In fact, whatever it is, it has already succeeded in underscoring just how aggressively Altman is pursuing business interests. For most tech giants, this would be a “well done” situation, but Altman has carefully cultivated the aura of a burlesque guru warning the world of major disruptive changes. remember those shepherd dog eyes congressional hearing Where a few months ago he begged to regulate the industry lest it become too powerful? Altman’s entire complaint is that he’s a tired messenger who wants to lay the groundwork for responsible use of AI that benefits humanity — yet he’s also roaming the world attracting investors wherever possible. , is doing everything it can to capitalize on this moment of intense AI interest.

To those watching closely, it always seemed like an act – a few weeks after those hearings, after all, altman fought real world rules The EU was seeking to ban AI deployment. And we forget that OpenAI was originally founded as a nonprofit that claimed to operate with extreme transparency — before Altman turned it into a for-profit company that funded its own business. Keeps the models secret.

Now, I don’t believe for a moment that AI is on the verge of becoming powerful enough to destroy the human race – I think that’s something that happens in Silicon Valley (Including OpenAI’s new interim CEO Emmett Shearer) moving away from a science-fictional sense of self-importance, and A Unique Clever Marketing Strategy – but I to do Imagine the many harms and dangers that AI can cause in the short term. And having AI security concerns exposed so thoroughly at the Valley’s fingertips is no joy.

You’d like to believe that executives at AI-building companies who think there’s a significant risk of global catastrophe here can’t be sidelined just because Microsoft lost some stock value. But we are here.

Sam Altman is first and foremost a pitchman for the biggest tech products of the year.
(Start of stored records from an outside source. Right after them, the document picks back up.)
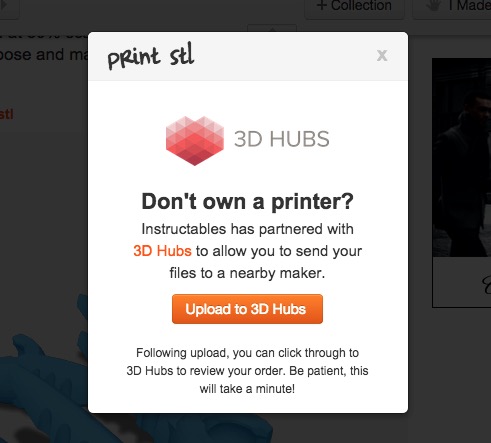This screenshot has width=491, height=443.
Task: Click the gray 3D HUBS wordmark
Action: point(282,139)
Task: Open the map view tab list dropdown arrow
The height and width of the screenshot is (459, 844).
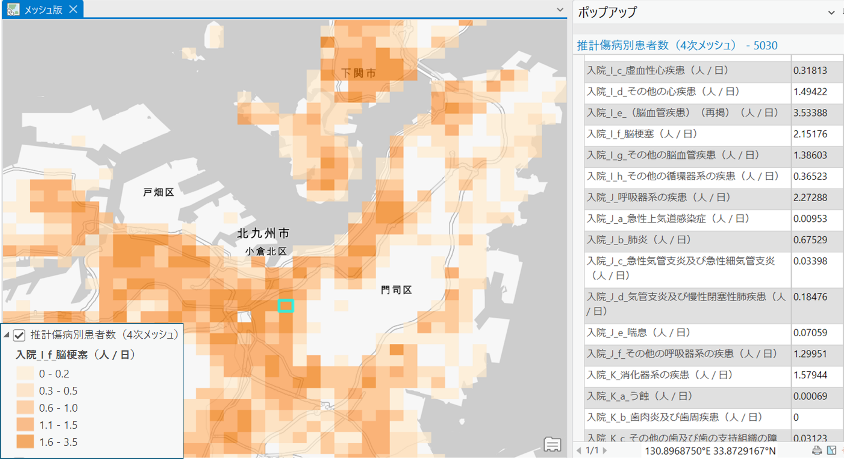Action: tap(560, 10)
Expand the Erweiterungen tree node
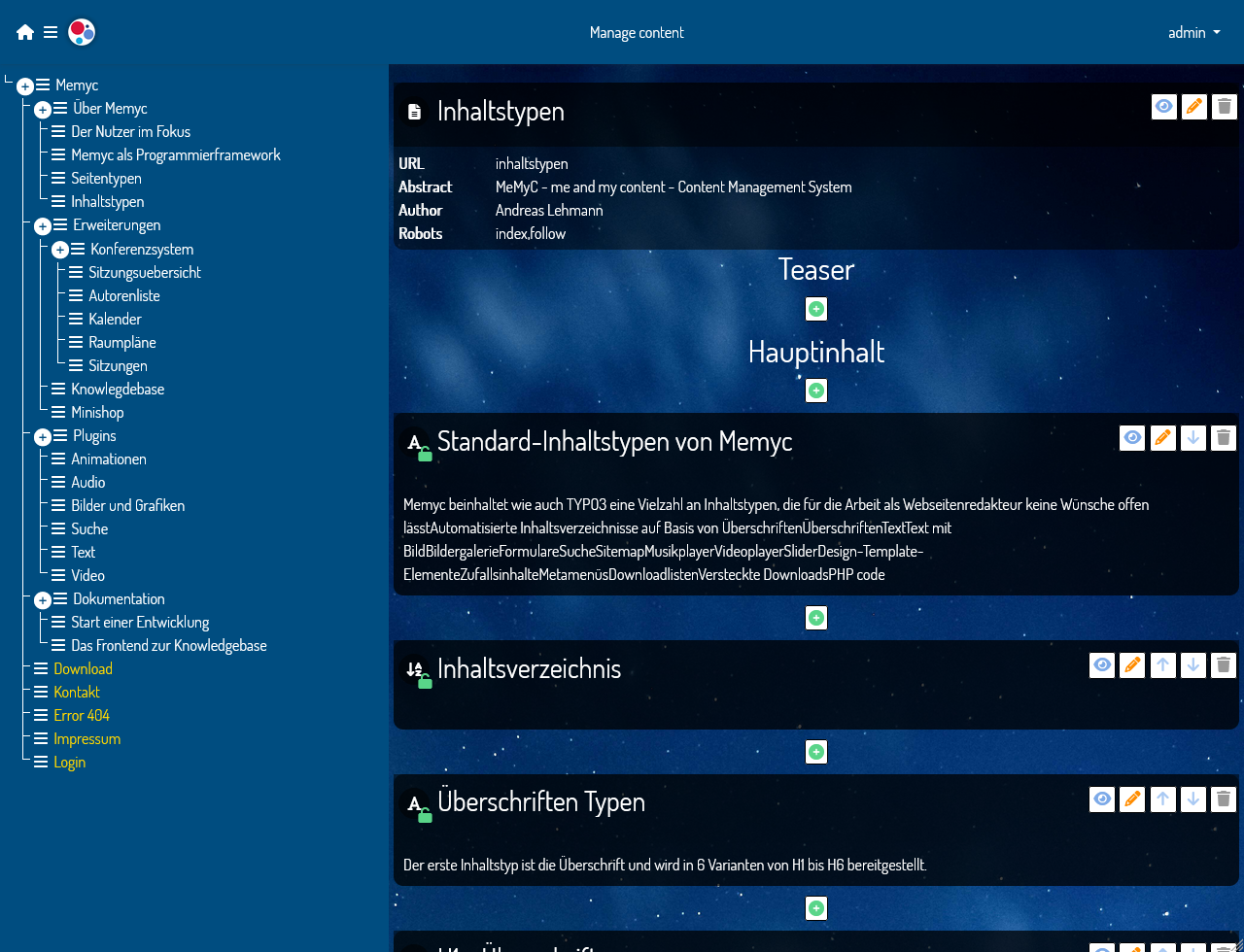 tap(43, 226)
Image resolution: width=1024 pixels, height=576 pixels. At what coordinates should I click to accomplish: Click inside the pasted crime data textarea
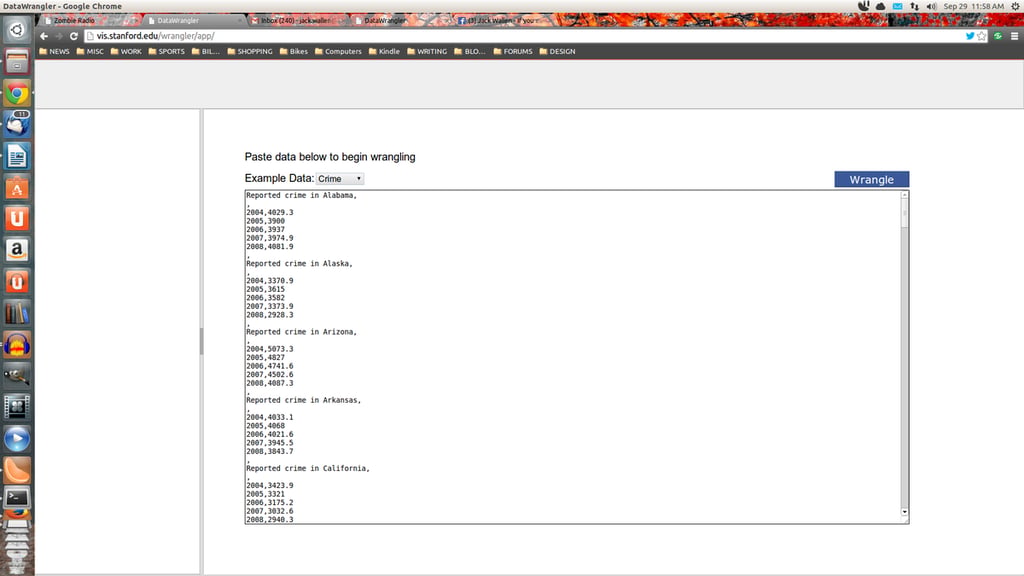click(572, 357)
No one is sure how useful or interesting most of those products will be in the long run, and they aren’t making much money at the moment – so most of the value is tied up in the pitchman himself. Investors, OpenAI employees, and partners like Microsoft should want Altman to travel around the world telling everyone how AI is going to eclipse human intelligence any day now, far more than a high-functioning chatbot would require.

That’s why, more than anything, it proves to be a coup for Microsoft. Now he’s got Altman in-house, where he can cheerlead for the AI ​​and make deals to his heart’s content. They still have the technical license to OpenAI, and OpenAI will need Microsoft more than ever.

Now, it may still turn out that this was nothing more than a power struggle between board members, and it was a coup that went wrong. But if it turns out that the board had genuine concerns and they reported them to Altman to no avail, no matter how you feel about AI safety concerns, we should be concerned about this outcome. Should: Another consolidation of power at one of the largest tech companies and even less accountability for the product than before.

If anyone still believes that a company can pursue the development of a product like AI without taking increasing orders from Big Tech, I hope the Altman debacle has disabused them of that fantasy. The reality is that no matter what other inputs are given to the company behind ChatGPT, the output will be the same: money talks.